My best guess is that it would simply be a 2:1 multiplexer, and as you add more else statements it gets to be 4:1 and 8:1 but that seems a little too complex for such a simple concept.

Anyone know what an if statement actually translates to?


You're forgetting that programs are executed as individual instructions, and (at least in the simplest case) instructions execute sequentially.

So for if (a + 4 > 5) an instruction will load a into a register, another instruction will add 4 , another instruction will compare the sum to 5 . Then an instruction will test the "condition code" from the compare and either execute the immediately following instruction (executing the " if body") or "jump" to a location in memory several (or several dozen) instructions away (skipping over the " if body").

There is digital logic in there, but it's at a lower level, deciding how to execute each individual instruction.

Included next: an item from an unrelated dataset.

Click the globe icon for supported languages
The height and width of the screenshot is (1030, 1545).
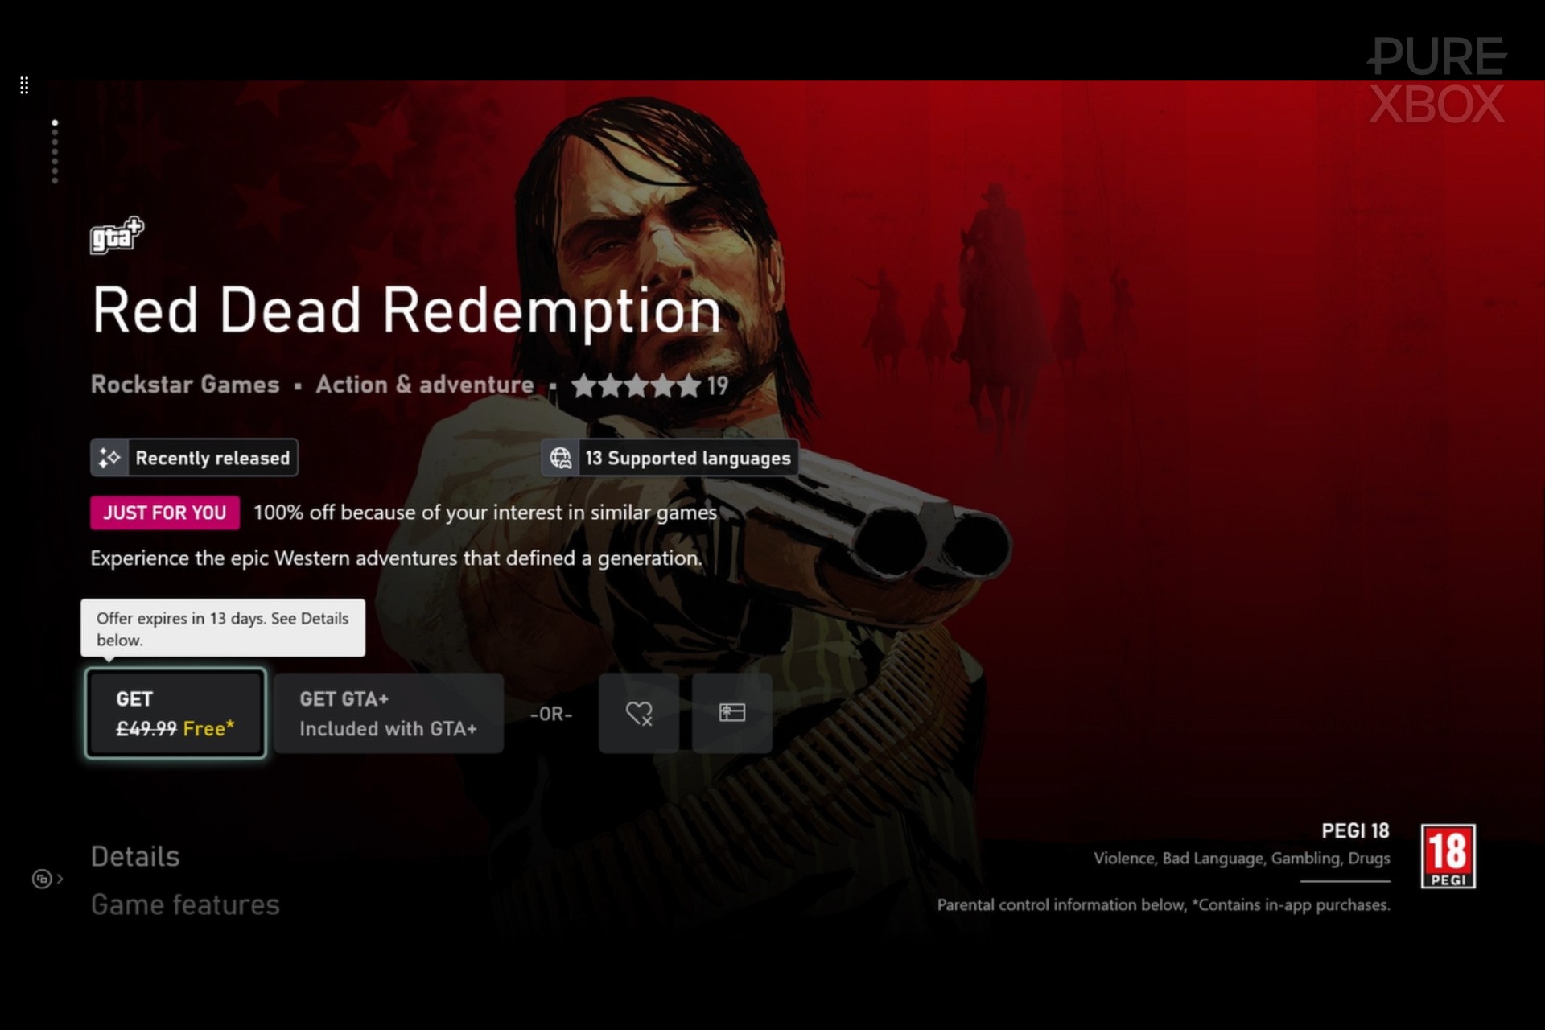[x=561, y=458]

A proper if statement translates to something a bit higher-level than transistor logic. if statements are generally implemented as conditional branches (assuming no optimizations), either incrementing the program counter by the default amount or setting it to the value specified in the branch based on whether the condition evaluated to true or false (usually 1 or 0).


It's been a while since I've taken a computer architecture class, so pardon me if I'm a bit vague with this answer.

All of the instructions that your computer executes comes from the instruction memory, and I believe that there's a number representing the address of the instruction to execute.

the typical instruction has a multiple sections, 1 for the command code, and normally sections for up to 2 source registers, the destination register, and some other stuff that I haven't had to think about for over 4 years.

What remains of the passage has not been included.